KAMAL JAFA, Pakar politik Suriah:
“Seandainya tidak ada sanksi AS, kami mungkin bisa mengatasi guncangan dan gempa ini, dan kami juga dapat memperoleh cukup uang maupun dana yang dapat memungkinkan negara ini mengamankan apa yang dibutuhkan untuk merehabilitasi Kota Aleppo setelah 10 tahun mengalami kehancuran dan kematian serta perang beruntun.”

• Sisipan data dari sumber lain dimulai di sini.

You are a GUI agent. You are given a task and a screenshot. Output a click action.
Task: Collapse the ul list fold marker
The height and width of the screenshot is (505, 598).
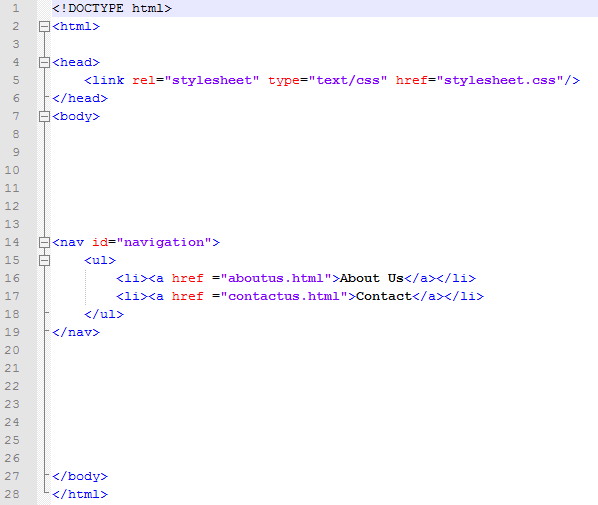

AHMED MAHER ABO-GABAL, Peneliti hubungan internasional dan politik asal Mesir:
“AS memberlakukan apa yang disebut sebagai ‘Undang-Undang Caesar’ (Caesar Act) terhadap pemerintahan Suriah, menuduhnya membunuh rakyatnya, sementara (AS) sendiri saat ini sedang melakukan pembunuhan massal terhadap warga Suriah dengan sanksi-sanksi tersebut. ‘Undang-Undang Caesar’ membunuh warga Suriah di tengah kehancuran tanpa ampun.”
Pada Kamis (9/2), Departemen Keuangan AS merilis apa yang disebut sebagai pembebasan sanksi selama enam bulan untuk bantuan kemanusiaan ke Suriah, seraya mengatakan bahwa sanksi-sanksi AS terhadap Suriah “tidak akan menghalangi” upaya penyelamatan nyawa para korban.
Namun, keputusan itu dianggap terlambat oleh banyak pihak. Para pakar Suriah mengatakan bahwa keputusan AS untuk mencabut sanksi terhadap Suriah bertentangan dengan apa yang diklaimnya, yaitu bahwa rangkaian sanksi tersebut tidak menyasar bantuan kemanusiaan ke negara yang baru-baru ini diguncang gempa itu.
Koresponden Kantor Berita Xinhua melaporkan dari Aleppo, Suriah. (XHTV)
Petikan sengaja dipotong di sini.